Cloudera was founded in 2008 to build a business around the Apache Hadoop data-processing framework. It enjoyed a rapid rise thanks to high levels of interest in the Hadoop project and big data, establishing itself as a primary data platform provider for Fortune 500 companies in financial services, retail, healthcare, telecommunications, manufacturing and energy/utilities along with government.
Cloudera merged with its primary rival, Hortonworks, in 2019 amid market consolidation and a shift of trends toward cloud-based data processing and support for cloud object storage. It made its debut on the New York Stock Exchange in 2017. Cloudera was acquired by investment firms Clayton, Dubilier & Rice and KKR for $5.3 billion in June 2021, providing the privacy to transition its customer base to public and private cloud offerings outside the glare of public markets.
The company has also highlighted the hybrid nature of its Cloudera Data Platform offering, providing versatility to support multiple workloads, deployment locations and architectural approaches. CDP can serve as an operational and analytic data platform, with functionality to address data engineering, streaming data and analytics and machine learning and artificial intelligence, including generative AI. It is available on-premises, in the cloud and across hybrid infrastructure. And while Cloudera might be typically deployed as a data lakehouse, the company is keen to highlight to existing and potential customers that its security, governance, and management capabilities provide a unified data fabric that facilitates the adoption of CDP as part of a data mesh.

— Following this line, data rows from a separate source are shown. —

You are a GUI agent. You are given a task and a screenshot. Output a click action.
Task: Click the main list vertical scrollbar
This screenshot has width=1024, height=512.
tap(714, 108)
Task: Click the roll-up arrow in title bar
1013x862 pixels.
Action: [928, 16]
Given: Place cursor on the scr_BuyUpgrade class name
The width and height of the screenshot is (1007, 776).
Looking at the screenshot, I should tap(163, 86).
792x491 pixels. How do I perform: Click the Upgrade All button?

As one of the key vendors associated with Apache Hadoop and big data, Cloudera was undeniably a beneficiary of fashion in the data platform market during its early years. The trend toward big data enabled the company to establish itself as a primary data provider for numerous customers, especially large enterprises in financial services, healthcare, telecommunication, government, retail and utilities. Most of the company’s early deployments were on-premises on physical server architecture.

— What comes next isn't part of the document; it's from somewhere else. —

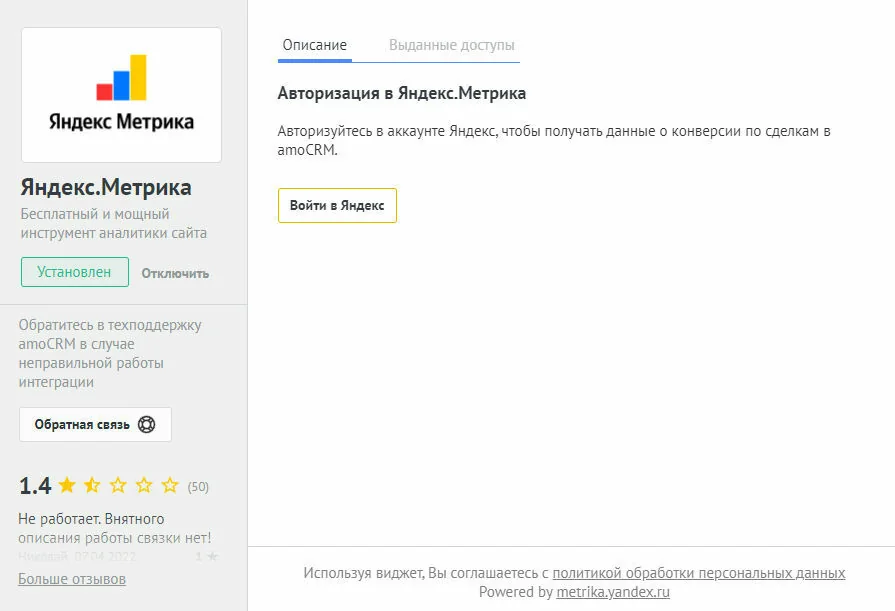Click the lifebuoy icon beside Обратная связь
This screenshot has width=895, height=611.
[x=147, y=424]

The shift to the cloud had a fundamental impact on Cloudera’s product and customer base: Today, most of Cloudera’s customers – and the vast majority of its recurring revenue – are associated with the CDP offering, which i
Support for hybrid cloud architecture is important for Cloudera, with many of its rivals offering only public cloud services. More than one-half (52%) of participants in Ventana Research’s Analytics and Data Benchmark Research have a hybrid architecture involving on-premises and cloud infrastructure. Earlier this year, Cloudera enhanced CDP’s functionality for monitoring the management of data, applications and infrastructure across public and private clouds with the general availability of Cloudera Observability, which provides functionality for system and service monitoring as well as workload optimization and financial governance.
CDP is associated with the lakehouse architecture thanks to its support for object storage, data governance, table formats and query engine functionality. However, Cloudera’s underlying SDX security and governance
Cloudera has also recently taken steps to enhance CDP’s support for generative AI – in particular, the role enterprise data plays in improving trust in the output of large language models. The company has outlined its vision of layering support for generative AI models and applications on CDP for enhanced customer support. It recently launched LLM Chatbot Augmented with Enterprise Data as an addition to its catalog of Applied Machine Learning Prototypes, providing a framework for accelerating the development, deployment and monitoring of enterprise ML applications.

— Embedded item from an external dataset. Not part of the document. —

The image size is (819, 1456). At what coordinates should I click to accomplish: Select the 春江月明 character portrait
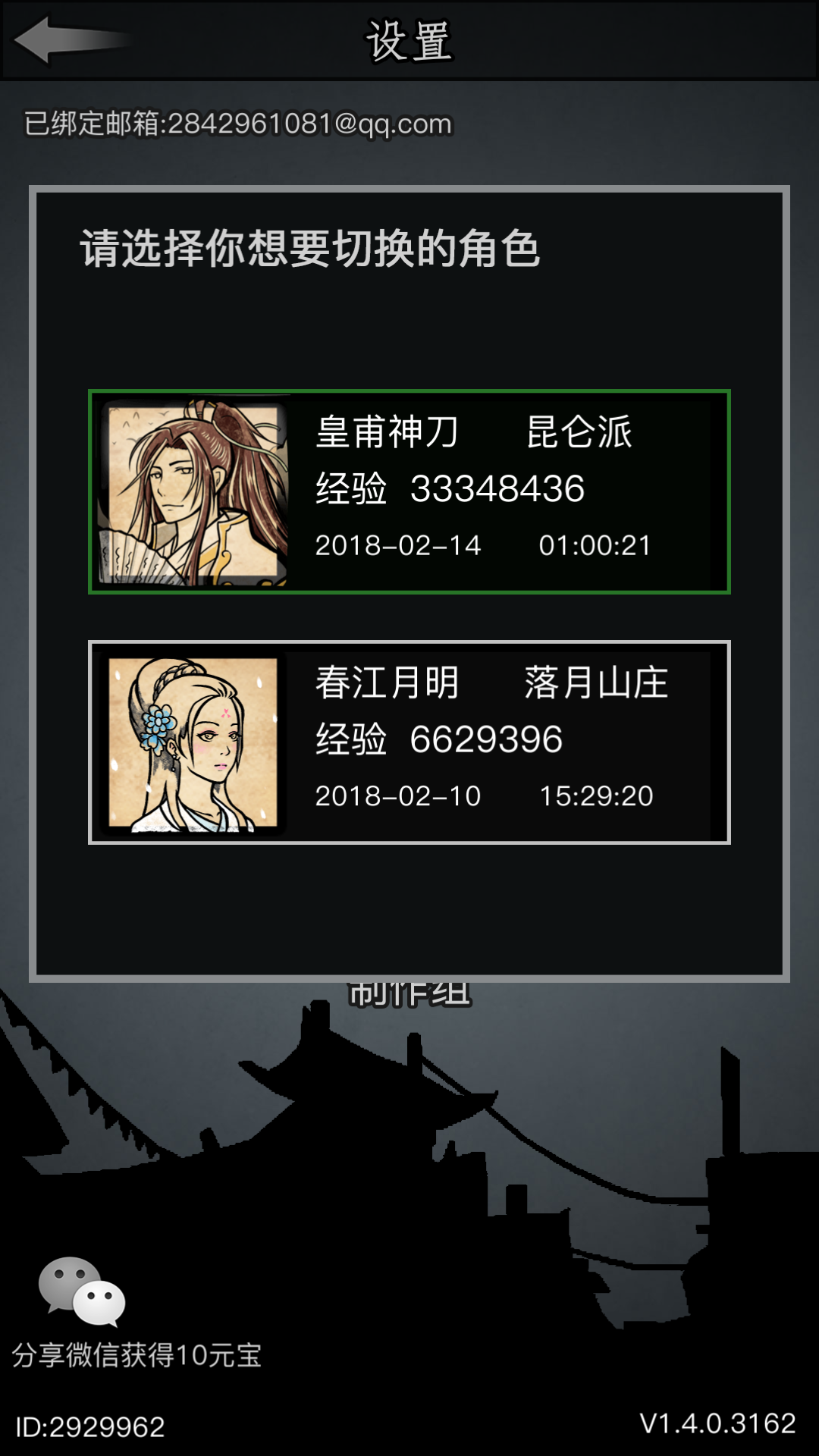(193, 743)
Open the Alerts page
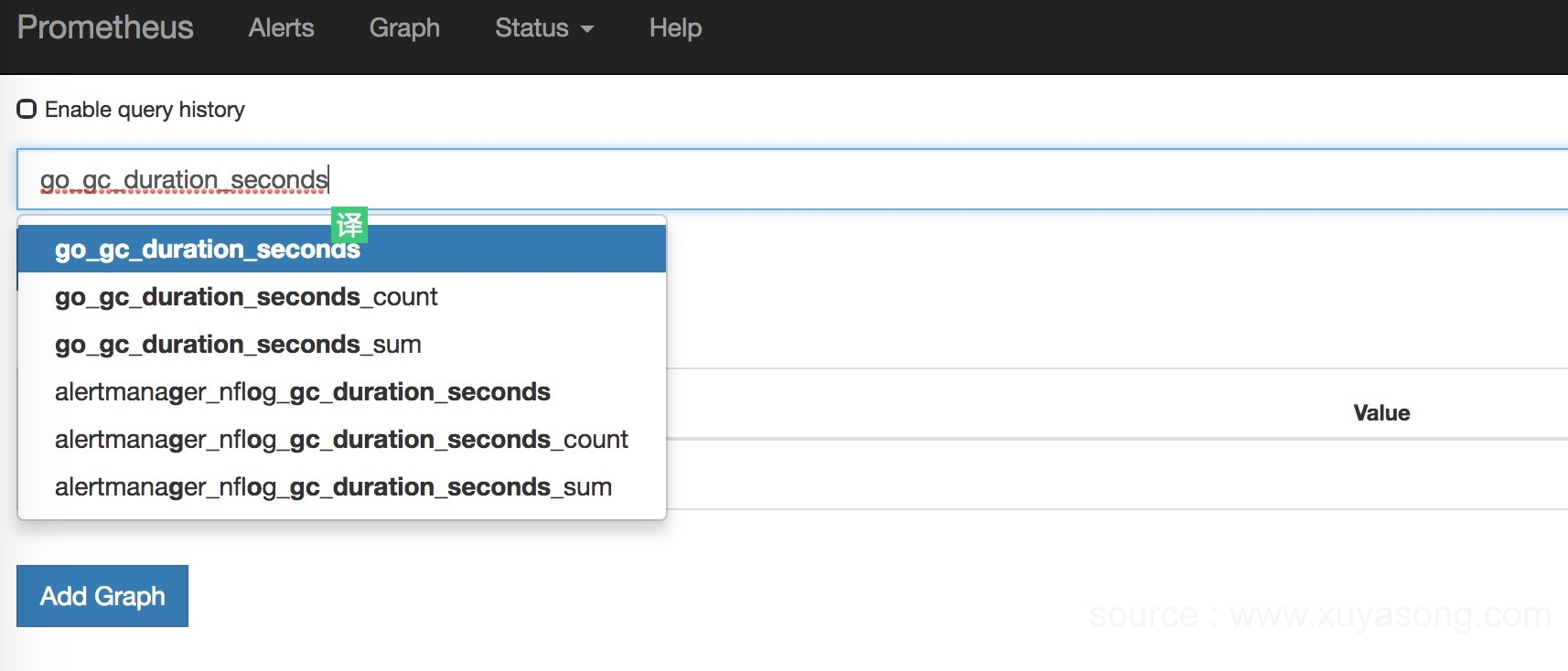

Designer Coco Chanel is credited with saying, "Fashion changes, but style endures." It’s a concept that Cloudera and other data platform vendors are no doubt conscious of while navigating the multiple trends influencing the data sector. The fashion for Hadoop and big data established Cloudera as a major player in the data platform sector, but thanks to its embrace of the cloud and investment in management, security and governance technologies, CDP is well-placed to play an integral part in data fabric and data mesh. Cloudera has been less vocal to date than some of its competitors about generative AI, but the company is taking a mature and considered approach to the enterprise applicability of LLMs. I recommend that any organization looking for a trusted partner to develop a strategy to take advantage of generative AI include Cloudera in its evaluations.